At 6:35 pm local time, the Boeing 747, in nearly a ninety-degree bank with its right wing pointing at the ground, ploughed into two high-rise apartment complexes in the Bijlmermeer neighborhood, at the corner of a building where the Groeneveen complex met the Klein-Kruitberg complex. The building exploded into flames and partially collapsed inward, destroying dozens of apartments. The cockpit came to rest east of the flats, between the building and the viaduct of Amsterdam Metro Line 53. During the last moments of the flight, the arrival traffic controllers made several desperate attempts to contact the aircraft. At the time of the crash, two police officers were in the Bijlmermeer checking on a burglary report. They saw the aircraft plummet and immediately sounded an alarm. The first fire trucks and rescue services arrived within a few minutes of the crash. Nearby hospitals were advised to prepare for hundreds of casualties. The flats were partly inhabited by undocumented illegal immigrants, and the death toll would be difficult to estimate in the hours after the crash. In the days immediately following the disaster, the bodies of the victims and the remains of the plane were recovered from the crash site. The remains of the plane were transported to Schiphol for analysis. The parts were not used by investigators to reconstruct the aircraft.

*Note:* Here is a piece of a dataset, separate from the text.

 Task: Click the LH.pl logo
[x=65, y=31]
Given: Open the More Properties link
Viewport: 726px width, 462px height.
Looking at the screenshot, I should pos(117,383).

In the event of excessive loads on the Boeing 747 engines or engine pylons, the fuse pins holding the engine nacelle to the wing are designed to fracture cleanly, allowing the engine to fall away from the aircraft without damaging the wing or wing fuel tank. Airliners are generally designed to remain airworthy in the event of an engine failure, so that the plane can be landed safely. Damage to a wing or wing fuel tank can have disastrous consequences. The Netherlands Aviation Safety Board found, however, that the fuse pins had not failed properly, but instead had suffered metal fatigue prior to overload failure. This sequence of step-by-step failures caused the engine and pylon to break free, knocking outboard engine 4 and its pylon off the wing as well and inflicting serious damage on the leading edge of the right wing, including the control surfaces (flaps) that Captain Fuchs later tried to extend in flight. Research indicated that the plane had only managed to maintain level flight at first due to its high air speed (280 knots). The damage to the right wing, resulting in reduced lift, had made it much more difficult to keep the plane level. At 280 knots (520 km/h), there was nevertheless sufficient lift on the right wing to keep the plane aloft. Once the plane had to reduce speed for landing, however, it was doomed; there was too little lift on the right wing to enable stable flight, and the plane banked sharply to the right without any chance of recovery.

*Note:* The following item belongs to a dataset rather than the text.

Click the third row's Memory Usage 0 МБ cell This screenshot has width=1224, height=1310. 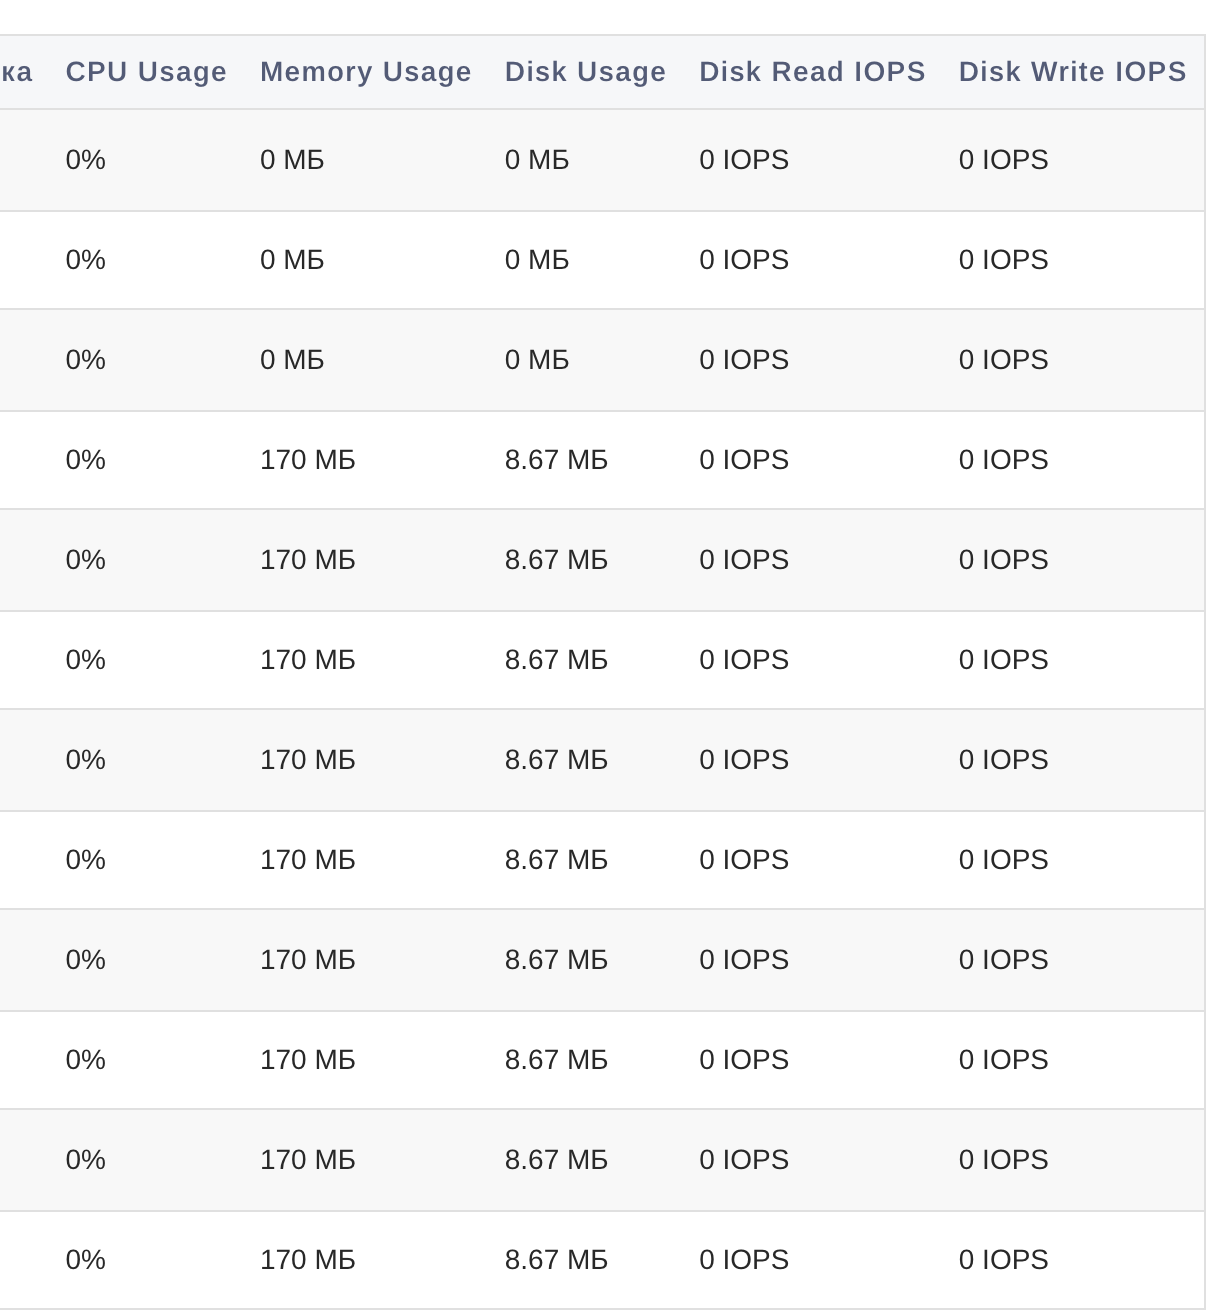click(x=292, y=360)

Please click here to see what exactly happened The Safety Board pieced together a probable sequence of events for the loss of engine 3: 1. Gradual failure by fatigue and then overload failure of the inboard mid-spar fuse pin at the inboard thin-walled location. 2. Overload failure of the outer lug of the inboard mid-spar pylon fitting. 3. Overload failure of the outboard mid-spar fuse pin at the outboard thin-walled and fatigue-cracked location. 4. Overload failure of the outboard mid-spar fuse pin at the inboard thin-walled location.